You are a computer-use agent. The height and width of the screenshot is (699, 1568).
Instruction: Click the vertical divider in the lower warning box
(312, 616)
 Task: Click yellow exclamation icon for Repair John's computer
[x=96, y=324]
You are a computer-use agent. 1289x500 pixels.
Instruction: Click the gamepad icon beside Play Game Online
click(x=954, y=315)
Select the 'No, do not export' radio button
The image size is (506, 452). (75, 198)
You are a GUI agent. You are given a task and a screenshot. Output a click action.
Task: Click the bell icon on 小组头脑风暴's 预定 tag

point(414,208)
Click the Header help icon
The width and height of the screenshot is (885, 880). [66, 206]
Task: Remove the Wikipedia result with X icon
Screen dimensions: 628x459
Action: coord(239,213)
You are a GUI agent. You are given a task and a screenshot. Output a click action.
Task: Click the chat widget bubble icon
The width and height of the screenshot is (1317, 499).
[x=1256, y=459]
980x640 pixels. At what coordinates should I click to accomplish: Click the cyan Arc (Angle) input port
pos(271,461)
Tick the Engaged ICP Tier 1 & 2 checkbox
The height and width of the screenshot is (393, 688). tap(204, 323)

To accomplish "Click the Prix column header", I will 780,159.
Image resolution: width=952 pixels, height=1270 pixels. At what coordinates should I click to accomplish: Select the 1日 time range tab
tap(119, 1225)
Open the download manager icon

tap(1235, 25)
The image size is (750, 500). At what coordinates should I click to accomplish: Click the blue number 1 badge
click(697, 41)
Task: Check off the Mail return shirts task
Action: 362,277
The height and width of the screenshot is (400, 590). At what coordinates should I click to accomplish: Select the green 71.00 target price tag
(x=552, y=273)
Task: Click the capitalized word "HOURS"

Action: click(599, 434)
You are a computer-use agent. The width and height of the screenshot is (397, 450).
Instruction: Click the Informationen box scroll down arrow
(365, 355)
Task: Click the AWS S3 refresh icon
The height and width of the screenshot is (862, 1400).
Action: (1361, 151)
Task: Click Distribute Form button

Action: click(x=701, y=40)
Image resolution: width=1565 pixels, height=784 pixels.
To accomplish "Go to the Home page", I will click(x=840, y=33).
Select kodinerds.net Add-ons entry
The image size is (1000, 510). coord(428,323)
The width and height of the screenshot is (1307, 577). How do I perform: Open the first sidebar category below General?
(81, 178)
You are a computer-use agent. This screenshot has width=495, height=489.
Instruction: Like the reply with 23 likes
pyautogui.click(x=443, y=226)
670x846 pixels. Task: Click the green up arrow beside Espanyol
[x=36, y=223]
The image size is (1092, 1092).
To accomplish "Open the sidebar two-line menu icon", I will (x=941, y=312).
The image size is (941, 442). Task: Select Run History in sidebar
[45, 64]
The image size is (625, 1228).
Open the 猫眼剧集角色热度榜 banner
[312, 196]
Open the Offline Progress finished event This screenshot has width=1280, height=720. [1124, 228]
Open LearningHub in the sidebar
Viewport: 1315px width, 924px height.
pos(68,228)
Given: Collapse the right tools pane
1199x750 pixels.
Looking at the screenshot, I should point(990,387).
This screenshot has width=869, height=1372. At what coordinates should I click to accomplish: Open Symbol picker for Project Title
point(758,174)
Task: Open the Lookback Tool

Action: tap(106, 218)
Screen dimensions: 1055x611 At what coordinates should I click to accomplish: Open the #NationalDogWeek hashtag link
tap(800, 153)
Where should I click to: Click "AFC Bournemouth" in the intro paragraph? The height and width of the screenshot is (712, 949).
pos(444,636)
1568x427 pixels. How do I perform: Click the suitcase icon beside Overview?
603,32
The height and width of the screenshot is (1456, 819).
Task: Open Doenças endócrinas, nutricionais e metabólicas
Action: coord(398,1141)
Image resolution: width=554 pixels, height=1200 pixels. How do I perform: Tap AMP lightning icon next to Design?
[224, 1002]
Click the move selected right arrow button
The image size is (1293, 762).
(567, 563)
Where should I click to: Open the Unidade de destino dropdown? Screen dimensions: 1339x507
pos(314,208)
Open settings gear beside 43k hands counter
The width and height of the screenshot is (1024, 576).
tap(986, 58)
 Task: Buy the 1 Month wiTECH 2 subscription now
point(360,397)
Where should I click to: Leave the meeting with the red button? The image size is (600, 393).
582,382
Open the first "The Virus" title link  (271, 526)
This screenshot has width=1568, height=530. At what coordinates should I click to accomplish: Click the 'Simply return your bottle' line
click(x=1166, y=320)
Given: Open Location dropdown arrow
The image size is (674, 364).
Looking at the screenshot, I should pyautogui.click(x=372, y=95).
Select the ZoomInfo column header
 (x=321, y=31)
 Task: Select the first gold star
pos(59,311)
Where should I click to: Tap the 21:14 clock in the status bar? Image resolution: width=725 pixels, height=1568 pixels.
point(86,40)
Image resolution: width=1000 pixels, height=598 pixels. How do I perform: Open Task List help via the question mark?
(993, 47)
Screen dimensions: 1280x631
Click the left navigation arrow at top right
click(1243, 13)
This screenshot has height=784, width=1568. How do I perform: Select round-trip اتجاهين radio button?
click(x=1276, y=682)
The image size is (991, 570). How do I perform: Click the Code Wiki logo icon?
——
The full listing above should be transcribed exactly.

- _Response area_:
You are a computer-use agent. The height and width of the screenshot is (699, 1568).
Instruction: Click the vertical divider in the lower warning box
(312, 616)
 Task: Click yellow exclamation icon for Repair John's computer
[x=96, y=324]
You are a computer-use agent. 1289x500 pixels.
Instruction: Click the gamepad icon beside Play Game Online
click(x=954, y=315)
Select the 'No, do not export' radio button
The image size is (506, 452). (75, 198)
You are a GUI agent. You are given a task and a screenshot. Output a click action.
Task: Click the bell icon on 小组头脑风暴's 预定 tag

point(414,208)
Click the Header help icon
The width and height of the screenshot is (885, 880). [66, 206]
Task: Remove the Wikipedia result with X icon
Screen dimensions: 628x459
Action: coord(239,213)
You are a GUI agent. You are given a task and a screenshot. Output a click action.
Task: Click the chat widget bubble icon
The width and height of the screenshot is (1317, 499).
[x=1256, y=459]
980x640 pixels. At what coordinates should I click to accomplish: Click the cyan Arc (Angle) input port
pos(271,461)
Tick the Engaged ICP Tier 1 & 2 checkbox
The height and width of the screenshot is (393, 688). tap(204, 323)

To accomplish "Click the Prix column header", I will 780,159.
Image resolution: width=952 pixels, height=1270 pixels. At what coordinates should I click to accomplish: Select the 1日 time range tab
tap(119, 1225)
Open the download manager icon

tap(1235, 25)
The image size is (750, 500). At what coordinates should I click to accomplish: Click the blue number 1 badge
click(697, 41)
Task: Check off the Mail return shirts task
Action: 362,277
The height and width of the screenshot is (400, 590). At what coordinates should I click to accomplish: Select the green 71.00 target price tag
(x=552, y=273)
Task: Click the capitalized word "HOURS"

Action: click(599, 434)
You are a computer-use agent. The width and height of the screenshot is (397, 450).
Instruction: Click the Informationen box scroll down arrow
(365, 355)
Task: Click the AWS S3 refresh icon
The height and width of the screenshot is (862, 1400).
Action: (1361, 151)
Task: Click Distribute Form button

Action: click(x=701, y=40)
Image resolution: width=1565 pixels, height=784 pixels.
To accomplish "Go to the Home page", I will click(x=840, y=33).
Select kodinerds.net Add-ons entry
The image size is (1000, 510). coord(428,323)
The width and height of the screenshot is (1307, 577). How do I perform: Open the first sidebar category below General?
(81, 178)
You are a computer-use agent. This screenshot has width=495, height=489.
Instruction: Like the reply with 23 likes
pyautogui.click(x=443, y=226)
670x846 pixels. Task: Click the green up arrow beside Espanyol
[x=36, y=223]
The image size is (1092, 1092).
To accomplish "Open the sidebar two-line menu icon", I will (x=941, y=312).
The image size is (941, 442). Task: Select Run History in sidebar
[45, 64]
The image size is (625, 1228).
Open the 猫眼剧集角色热度榜 banner
[312, 196]
Open the Offline Progress finished event This screenshot has width=1280, height=720. [1124, 228]
Open LearningHub in the sidebar
Viewport: 1315px width, 924px height.
pos(68,228)
Given: Collapse the right tools pane
1199x750 pixels.
Looking at the screenshot, I should point(990,387).
This screenshot has width=869, height=1372. At what coordinates should I click to accomplish: Open Symbol picker for Project Title
point(758,174)
Task: Open the Lookback Tool

Action: tap(106, 218)
Screen dimensions: 1055x611 At what coordinates should I click to accomplish: Open the #NationalDogWeek hashtag link
tap(800, 153)
Where should I click to: Click "AFC Bournemouth" in the intro paragraph? The height and width of the screenshot is (712, 949).
pos(444,636)
1568x427 pixels. How do I perform: Click the suitcase icon beside Overview?
603,32
The height and width of the screenshot is (1456, 819).
Task: Open Doenças endócrinas, nutricionais e metabólicas
Action: coord(398,1141)
Image resolution: width=554 pixels, height=1200 pixels. How do I perform: Tap AMP lightning icon next to Design?
[224, 1002]
Click the move selected right arrow button
The image size is (1293, 762).
(567, 563)
Where should I click to: Open the Unidade de destino dropdown? Screen dimensions: 1339x507
pos(314,208)
Open settings gear beside 43k hands counter
The width and height of the screenshot is (1024, 576).
tap(986, 58)
 Task: Buy the 1 Month wiTECH 2 subscription now
point(360,397)
Where should I click to: Leave the meeting with the red button? The image size is (600, 393).
582,382
Open the first "The Virus" title link  (271, 526)
This screenshot has width=1568, height=530. At what coordinates should I click to accomplish: Click the 'Simply return your bottle' line
click(x=1166, y=320)
Given: Open Location dropdown arrow
The image size is (674, 364).
Looking at the screenshot, I should pyautogui.click(x=372, y=95).
Select the ZoomInfo column header
 (x=321, y=31)
 Task: Select the first gold star
pos(59,311)
Where should I click to: Tap the 21:14 clock in the status bar? Image resolution: width=725 pixels, height=1568 pixels.
point(86,40)
Image resolution: width=1000 pixels, height=598 pixels. How do I perform: Open Task List help via the question mark?
(993, 47)
Screen dimensions: 1280x631
Click the left navigation arrow at top right
click(1243, 13)
This screenshot has height=784, width=1568. How do I perform: Select round-trip اتجاهين radio button?
click(x=1276, y=682)
The image size is (991, 570). How do I perform: Click the Code Wiki logo icon?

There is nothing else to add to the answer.